- Promotional poster
- 必勝練習生
- Genre: Romance Comedy
- Created by: Eastern Television
- Written by: Zou Wei Gang (ep 1-9) Yu Yuan Yuan (Ep 10-11) Lai Shu Ya (Ep 10-16) Zhu Jian Qing (Ep 10-16) Zheng Ya Lan (Ep 12-16)
- Directed by: Ker Choon Hooi Zhu Jian Qing Jiang Rui Zhi
- Starring: Alan Ko Allison Lin Ahn Zhe Beatrice Fang
- Opening theme: "Says You 你說妳說" by Angel Ho 何以奇
- Ending theme: "Yearn 念想" by Fong Wonder
- Country of origin: Taiwan
- Original language: Mandarin
- No. of episodes: 16+1

Production
- Producer: Ma Jin Da
- Production location: Taiwan
- Running time: 90 minutes (Ep 1-15) 120 minutes (Ep 16)

Original release
- Network: TTV EBC Variety
- Release: 30 July – 19 November 2016

Related
- Love @ Seventeen; The King of Romance;

= Love by Design =

2016 Taiwanese television series

Love by Design (必勝練習生 (bì shèng liàn xí shēng; literally "Win Trainee")) is a 2016 Taiwanese romantic comedy television series created and produced by Eastern Television. It stars Alan Ko, Allison Lin, Ahn Zhe and Beatrice Fang as the main cast. Filming began on May 12, 2016, and wrapped up on August 24, 2016. First original broadcast began on July 30, 2016, on TTV airing every Saturday night at 10:00-11:30 pm.

It is a remake of the South Korean drama Baby Faced Beauty, which first aired in 2011.

==Synopsis==
What would you if you were 34 years old and laid off from your job? Li Shu Fen gets fired from her job despite giving it many years of loyal service. Unable to find another job, Shu Fen uses her baby face to her advantage when she ends up lying about her age and taking an entry-level job as a 25-years-old rookie for a major clothing company. There, she meets the company president, who may catch her in her web of lies.

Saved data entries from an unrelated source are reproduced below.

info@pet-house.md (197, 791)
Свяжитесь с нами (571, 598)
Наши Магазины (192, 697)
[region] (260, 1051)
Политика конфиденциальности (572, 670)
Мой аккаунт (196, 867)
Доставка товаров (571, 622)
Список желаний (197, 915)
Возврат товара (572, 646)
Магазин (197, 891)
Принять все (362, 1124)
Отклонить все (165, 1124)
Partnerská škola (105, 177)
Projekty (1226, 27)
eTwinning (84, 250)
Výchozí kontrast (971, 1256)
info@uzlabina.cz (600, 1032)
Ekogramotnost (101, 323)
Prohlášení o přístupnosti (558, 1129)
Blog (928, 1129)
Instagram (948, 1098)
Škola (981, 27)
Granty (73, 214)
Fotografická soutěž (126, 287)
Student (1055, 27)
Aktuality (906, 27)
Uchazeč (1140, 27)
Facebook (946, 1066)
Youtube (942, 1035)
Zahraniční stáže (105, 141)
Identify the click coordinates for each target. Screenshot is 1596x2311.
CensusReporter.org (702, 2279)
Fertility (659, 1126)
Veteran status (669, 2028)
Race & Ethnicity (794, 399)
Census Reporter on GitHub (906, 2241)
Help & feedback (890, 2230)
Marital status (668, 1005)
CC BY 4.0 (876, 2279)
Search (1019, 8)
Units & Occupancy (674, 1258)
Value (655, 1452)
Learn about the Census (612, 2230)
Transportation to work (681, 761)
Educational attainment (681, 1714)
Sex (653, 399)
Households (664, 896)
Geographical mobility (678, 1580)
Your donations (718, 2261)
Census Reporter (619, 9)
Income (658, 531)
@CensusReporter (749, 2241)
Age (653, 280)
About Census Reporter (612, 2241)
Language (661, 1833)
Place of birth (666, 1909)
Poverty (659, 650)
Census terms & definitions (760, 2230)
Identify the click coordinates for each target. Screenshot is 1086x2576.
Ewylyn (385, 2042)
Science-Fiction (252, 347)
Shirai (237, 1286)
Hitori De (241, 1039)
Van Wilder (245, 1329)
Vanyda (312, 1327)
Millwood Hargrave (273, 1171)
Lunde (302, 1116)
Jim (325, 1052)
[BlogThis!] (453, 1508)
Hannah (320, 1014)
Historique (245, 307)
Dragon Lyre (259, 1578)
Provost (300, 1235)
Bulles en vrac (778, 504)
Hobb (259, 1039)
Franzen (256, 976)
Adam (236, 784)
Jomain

How long can Shu Fen keep up her ruse to try to chase her dream of becoming a fashion designer?

==Cast==
===Main cast===
- Alan Ko as Song Chong Ji
- Allison Lin as Li Shu Fen
- Ahn Zhe as Chi Yu Hao
- Beatrice Fang as Jiang Yi Shu

===Supporting cast===
- Chang Chin-lan as Li Shu Zhen
- Jason Hsu as Fu Zhu Ren
- Jade Chang as Jiang Na La
- Claire Lee as Sun Hui Ting
- Tseng Tzu-yu as Guo Min Ji
- Da Fei as Gao Ren Jie
- Chang Chien as Xu Li Ping
- Liu Si Di as Yu Mei Shun
- Yang Li-yin as Chen Ting Yu
- Ding Ning as Bai Cai Yun
- Emily Hung as Chi Yuan Yuan
- Angel Ho as Chi Ruo Yi

===Cameos===
- Min Hsiung as Zhao Xuan Nan
- Joseph Ma as Ceng Qian Shi
- Lin Chun-yung as Xu Chun Lei
- Jerry Sha as An Xin Ya
- Zhuang Zhuang as Hao Qiang
- Tu Kai Xiang as personnel manager of The Style
- Amanda Chou as Zhou Xiao Han
- Guan Jin Zong as Manager Huang
- Joseph Hsia as Song Cheng Xian
- Hsieh Chi-wen as Li Yi Wen
- Yvonne Yao as Yao Cai Ying

==Soundtrack==
- "Says You 你說妳說" by Angel Ho
- "Yearn 念想" by Fong Wonder
- "Last to Realize 後知後覺" by Fong Wonder
- "Beautiful Day" by The Vanquish
- "I'm Sorry, I Need You 對不起我需要你" by Audrey An
- "Have You Ever 你是否" by Audrey An
- "Goodbye Love 告別愛情" by Chen Yi Ting
- "Test of Happiness 幸福的試卷" by You Hui Wen

==Broadcast==

| Network | Country | Airing Date | Timeslot |
| TTV | Taiwan | July 30, 2016 | Saturday 10:00-11:30 pm |
| EBC Variety | July 31, 2016 | Sunday 10:00-11:30 pm |
| Jia Le Channel | Singapore | January 31, 2017 | Monday to Friday 10:50 pm |

==Episode ratings==

| Air Date | Episode | Average Ratings | Rank |
|---|---|---|---|
| Jul 30, 2016 | 1 | 0.52 | 4 |
| Aug 6, 2016 | 2 | 0.63 | 4 |
| Aug 13, 2016 | 3 | 0.61 | 4 |
| Aug 20, 2016 | 4 | 0.69 | 4 |
| Aug 27, 2016 | 5 | 0.71 | 4 |
| Sep 3, 2016 | 6 | 1.04 | 3 |
| Sep 10, 2016 | 7 | 0.75 | 4 |
| Sep 17, 2016 | 8 | 0.85 | 4 |
| Sep 24, 2016 | 9 | 0.90 | 4 |
| Oct 1, 2016 | 10 | 1.17 | 4 |
| Oct 8, 2016 | 11 | 0.89 | 4 |
| Oct 15, 2016 | 12 | 1.22 | 3 |
| Oct 22, 2016 | 13 | 1.07 | 4 |
| Oct 29, 2016 | 14 | 0.86 | 4 |
| Nov 5, 2016 | 15 | 0.78 | 4 |
| Nov 12, 2016 | 16 | 1.23 | 2 |
| Nov 19, 2016 | Special Episode | -- | -- |
| Average ratings |  | 0.87^{1} | -- |

- The average rating calculation does not include special episode.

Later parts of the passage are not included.